WHAT YOU NEED TO DO – Search the listing for the word "Chandigarh". Copy every line where it is found.

[LISTED ENTRIES — start]

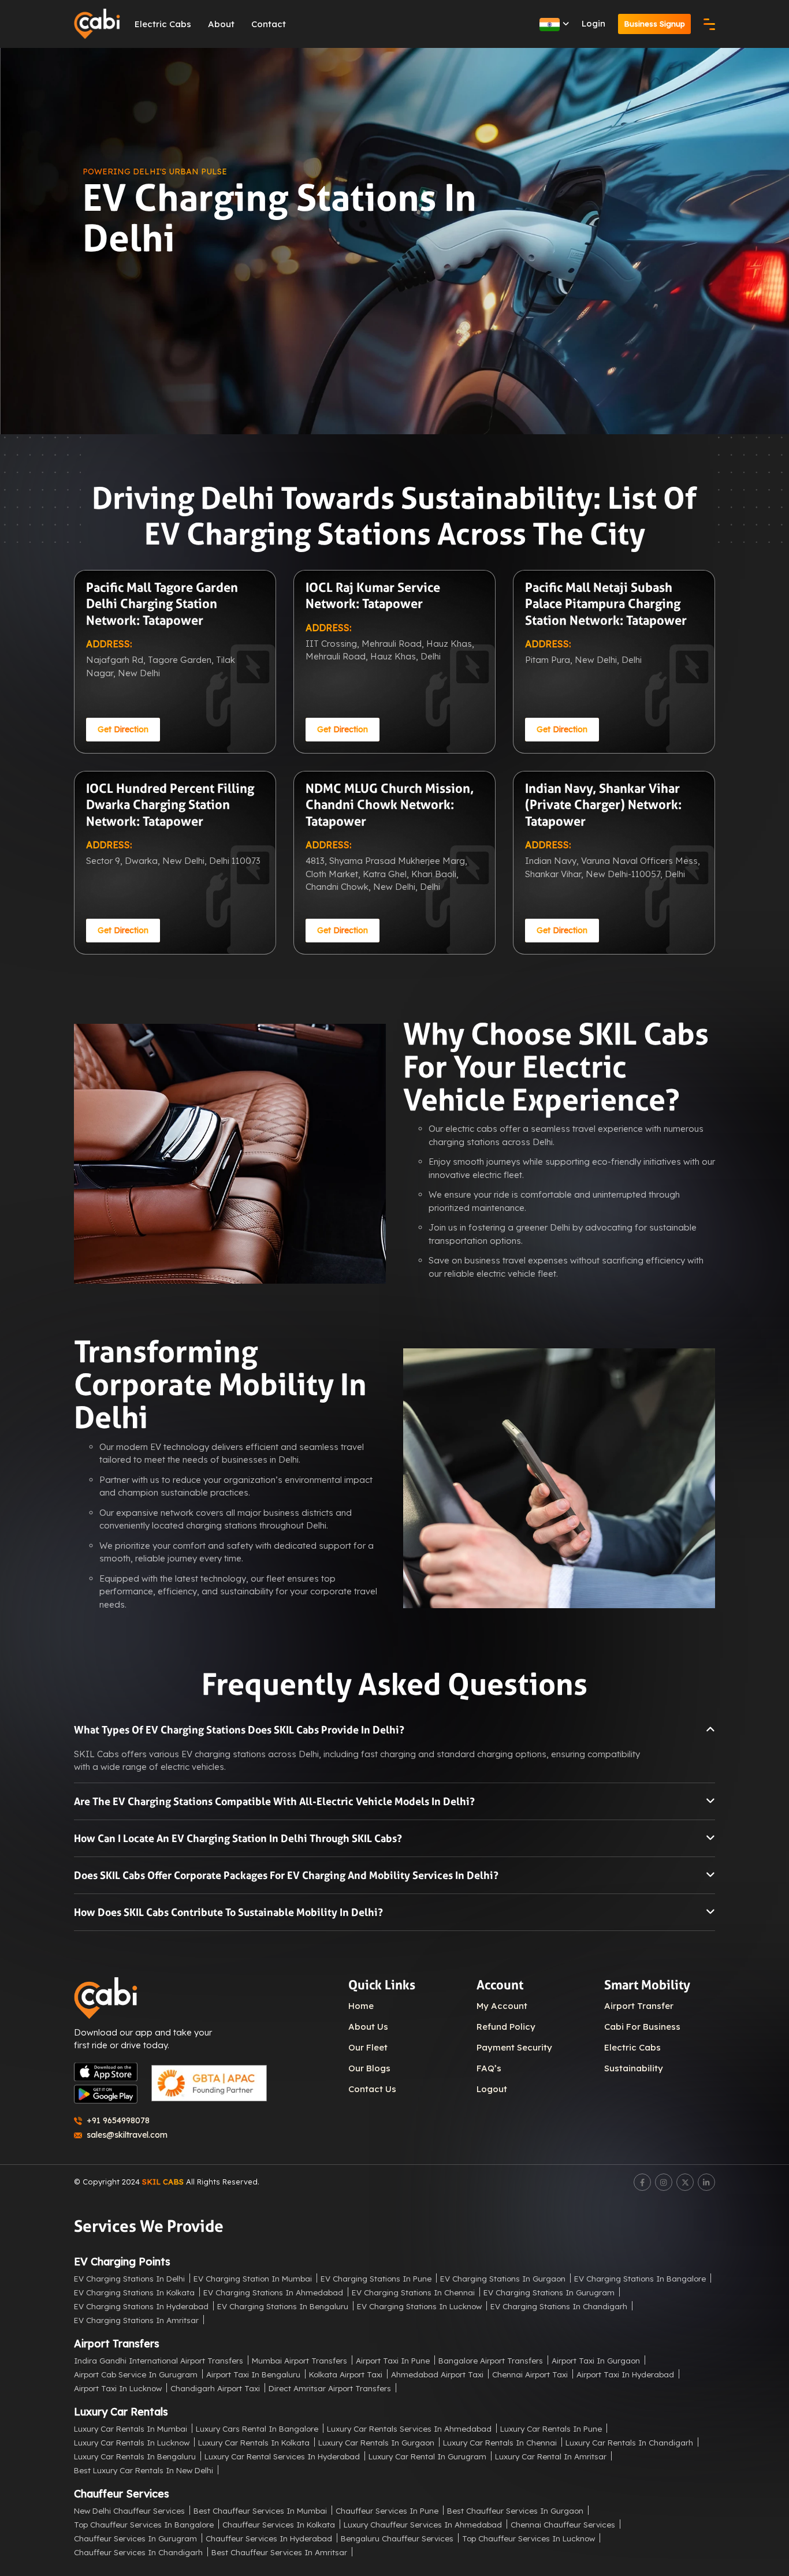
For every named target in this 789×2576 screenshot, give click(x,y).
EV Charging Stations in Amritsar (136, 2320)
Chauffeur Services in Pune (387, 2510)
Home (361, 2005)
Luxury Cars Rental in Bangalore (257, 2428)
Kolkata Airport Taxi (345, 2374)
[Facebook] (642, 2182)
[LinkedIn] (706, 2182)
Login (593, 23)
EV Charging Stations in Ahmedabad (273, 2292)
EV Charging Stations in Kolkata (134, 2292)
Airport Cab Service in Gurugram (136, 2374)
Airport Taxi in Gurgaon (596, 2360)
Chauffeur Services (121, 2493)
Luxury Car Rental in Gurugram (427, 2456)
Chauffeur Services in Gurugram (135, 2538)
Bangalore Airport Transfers (490, 2360)
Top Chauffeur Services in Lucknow (528, 2538)
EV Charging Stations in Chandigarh (558, 2306)
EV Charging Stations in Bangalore (640, 2278)
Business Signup (654, 23)
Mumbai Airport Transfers (299, 2360)
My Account (502, 2005)
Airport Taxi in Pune (393, 2360)
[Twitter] (685, 2182)
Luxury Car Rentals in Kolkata (254, 2442)
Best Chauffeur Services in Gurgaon (515, 2510)
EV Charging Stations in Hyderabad (141, 2306)
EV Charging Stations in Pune (376, 2278)
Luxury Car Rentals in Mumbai (130, 2428)
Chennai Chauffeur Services (563, 2524)
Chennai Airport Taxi (530, 2374)
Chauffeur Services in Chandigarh (138, 2552)
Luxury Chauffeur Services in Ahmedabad (423, 2524)
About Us (368, 2026)
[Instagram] (663, 2182)
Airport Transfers (116, 2343)
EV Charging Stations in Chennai (413, 2292)
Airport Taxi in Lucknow (118, 2388)
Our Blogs (369, 2068)
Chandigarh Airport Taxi (215, 2388)
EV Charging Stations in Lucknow (419, 2306)
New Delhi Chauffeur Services (129, 2510)
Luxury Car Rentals (121, 2411)
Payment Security (514, 2047)
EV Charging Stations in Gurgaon (502, 2278)
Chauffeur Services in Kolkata (278, 2524)
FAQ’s (489, 2068)
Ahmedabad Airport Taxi (437, 2374)
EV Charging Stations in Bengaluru (282, 2306)
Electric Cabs (163, 23)
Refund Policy (506, 2026)
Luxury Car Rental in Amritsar (550, 2456)
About (221, 23)
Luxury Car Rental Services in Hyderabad (282, 2456)
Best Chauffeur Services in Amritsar (279, 2552)
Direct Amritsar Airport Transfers (330, 2388)
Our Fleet (368, 2047)
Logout (492, 2088)
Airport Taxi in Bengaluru (253, 2374)
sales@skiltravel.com (127, 2135)
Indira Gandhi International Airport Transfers (158, 2360)
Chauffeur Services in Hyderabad (269, 2538)
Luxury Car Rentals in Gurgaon (376, 2442)
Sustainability (633, 2068)
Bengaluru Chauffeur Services (397, 2538)
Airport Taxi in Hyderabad (625, 2374)
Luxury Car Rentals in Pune (551, 2428)
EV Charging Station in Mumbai (252, 2278)
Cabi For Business (642, 2026)
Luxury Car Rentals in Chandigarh (629, 2442)
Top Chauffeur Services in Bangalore (144, 2524)
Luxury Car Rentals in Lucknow (131, 2442)
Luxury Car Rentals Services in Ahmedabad (409, 2428)
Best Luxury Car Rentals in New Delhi (143, 2470)
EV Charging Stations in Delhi (129, 2278)
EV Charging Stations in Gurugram (549, 2292)
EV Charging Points (122, 2261)
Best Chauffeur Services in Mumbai (260, 2510)
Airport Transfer (638, 2005)
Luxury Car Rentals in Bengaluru (135, 2456)
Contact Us (372, 2088)
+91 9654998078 (118, 2120)
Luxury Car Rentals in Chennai (500, 2442)
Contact (268, 23)
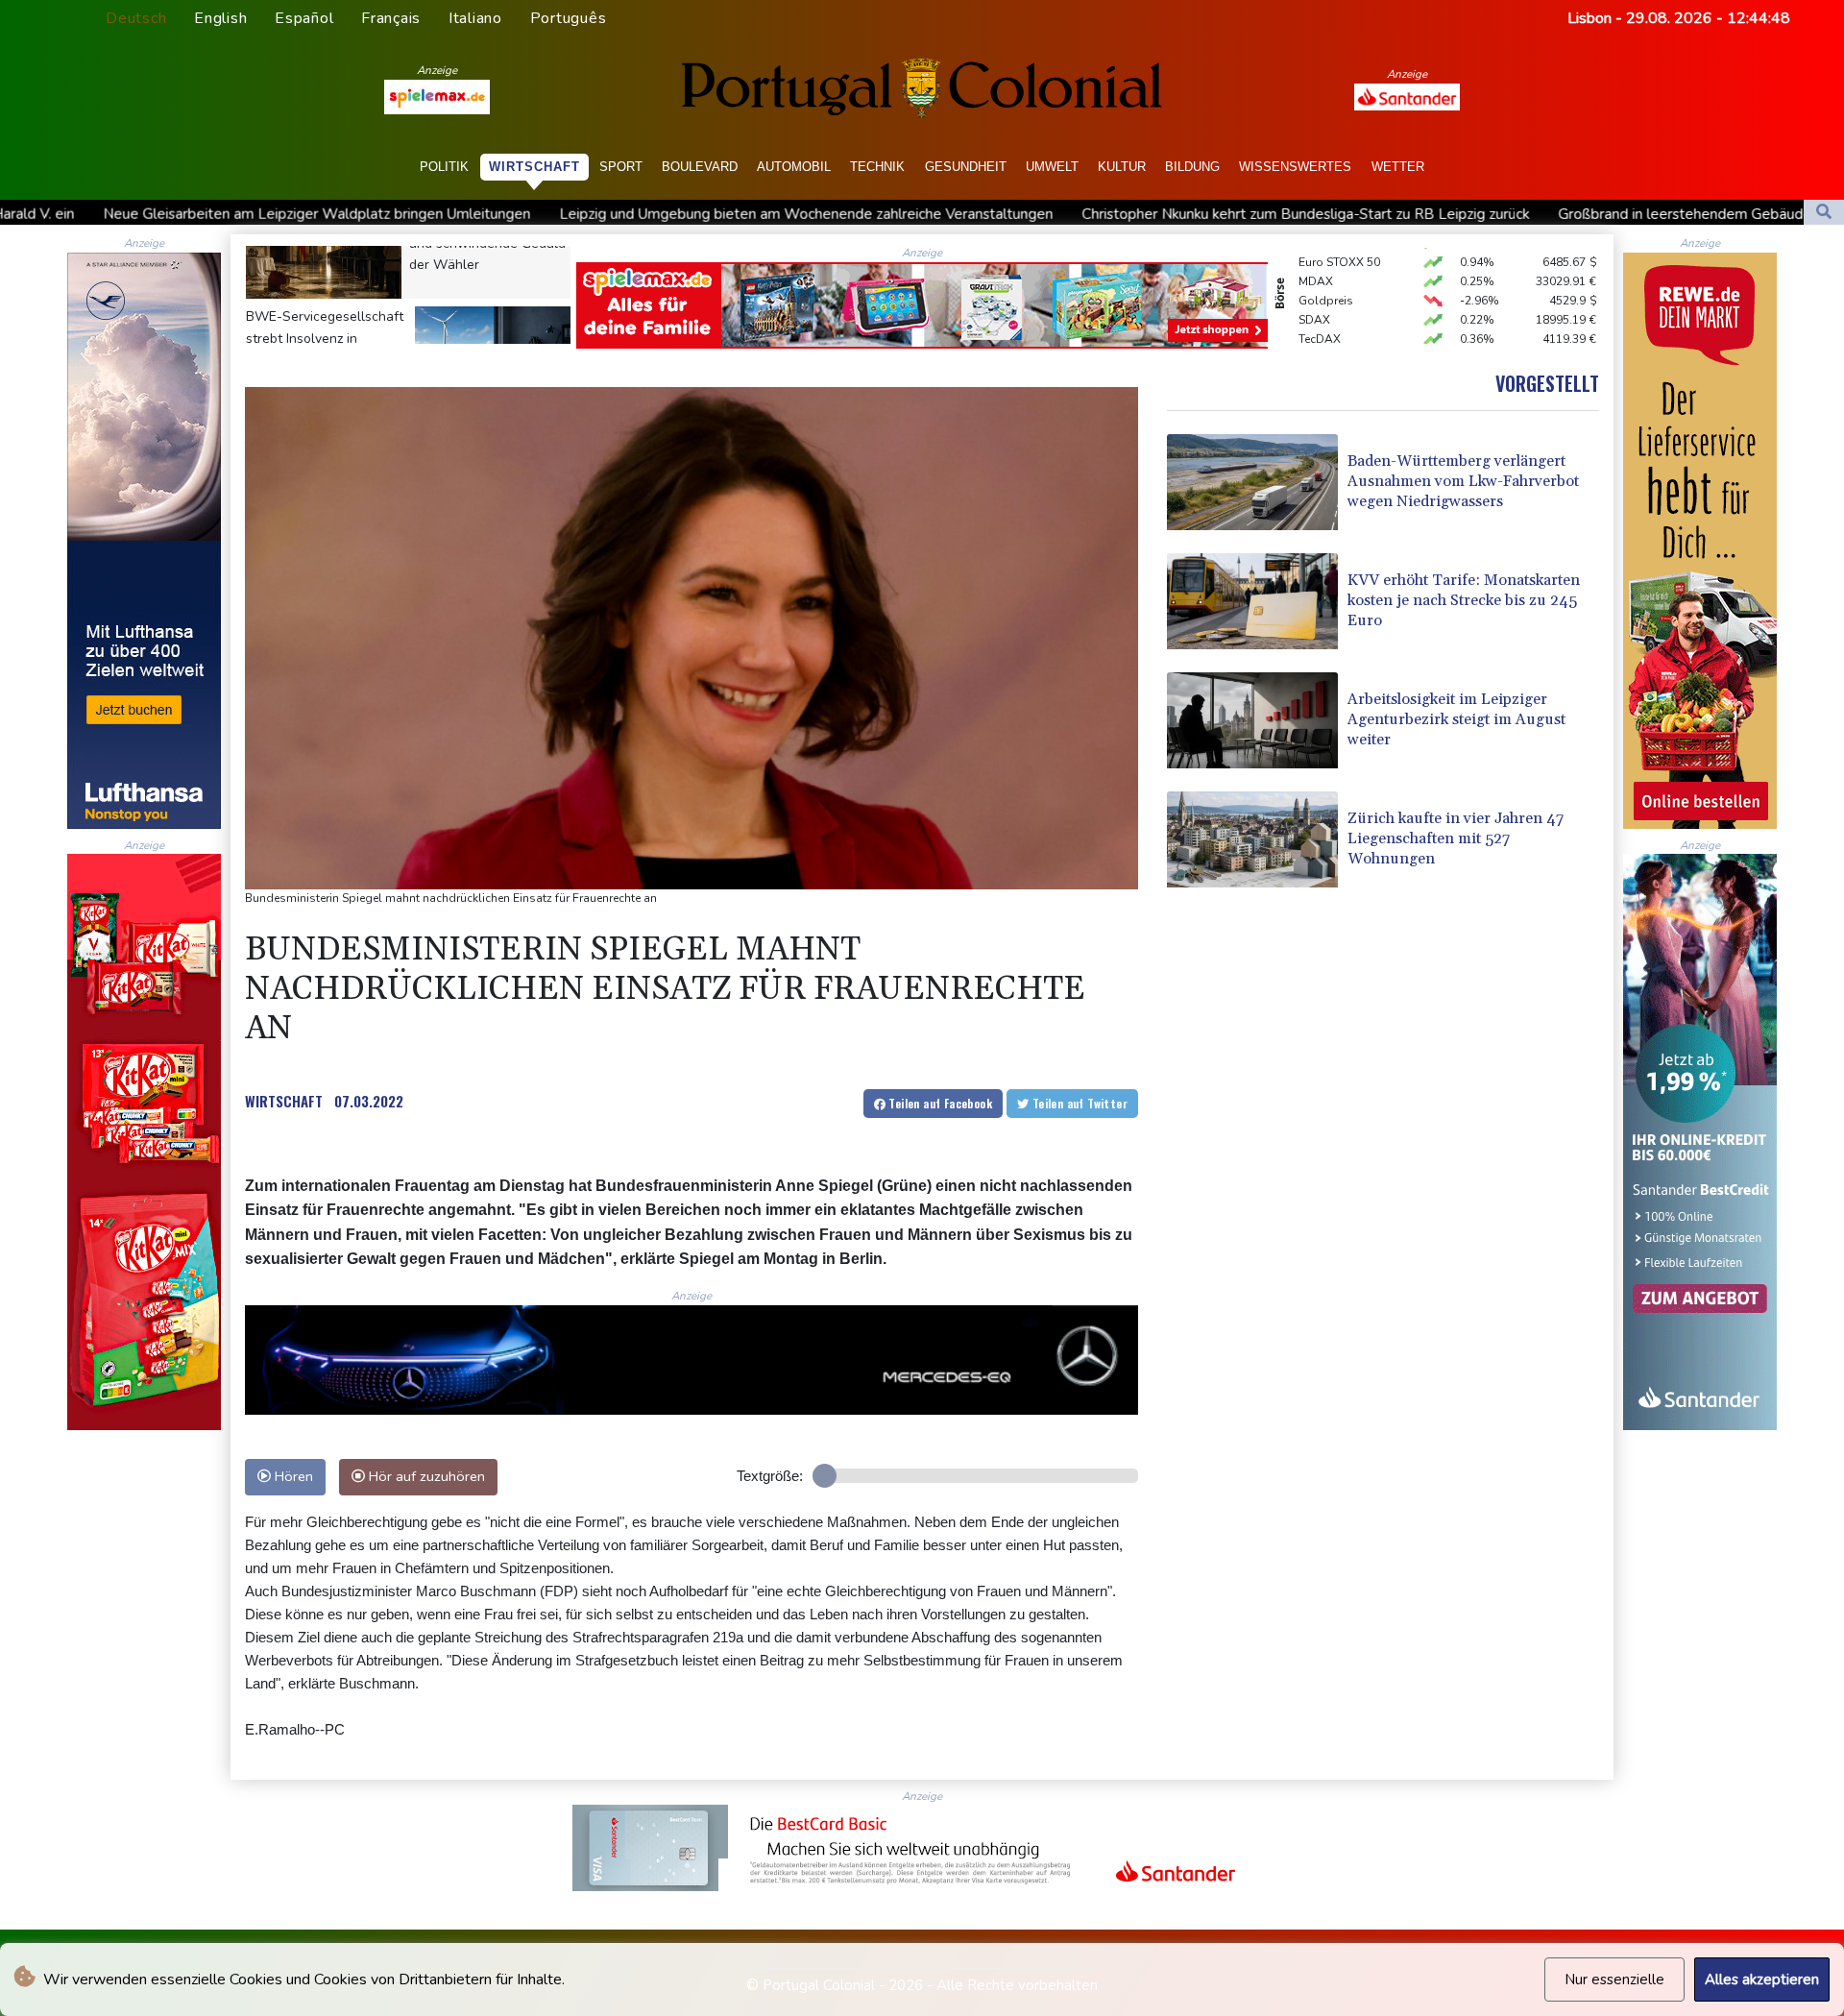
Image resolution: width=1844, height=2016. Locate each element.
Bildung (1192, 166)
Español (304, 18)
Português (568, 18)
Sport (621, 166)
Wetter (1397, 166)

[LISTED ENTRIES — finish]

TASK SOLUTION –
EV Charging Stations in Chandigarh (558, 2306)
Chauffeur Services in Chandigarh (138, 2552)
Chandigarh Airport Taxi (215, 2388)
Luxury Car Rentals in Chandigarh (629, 2442)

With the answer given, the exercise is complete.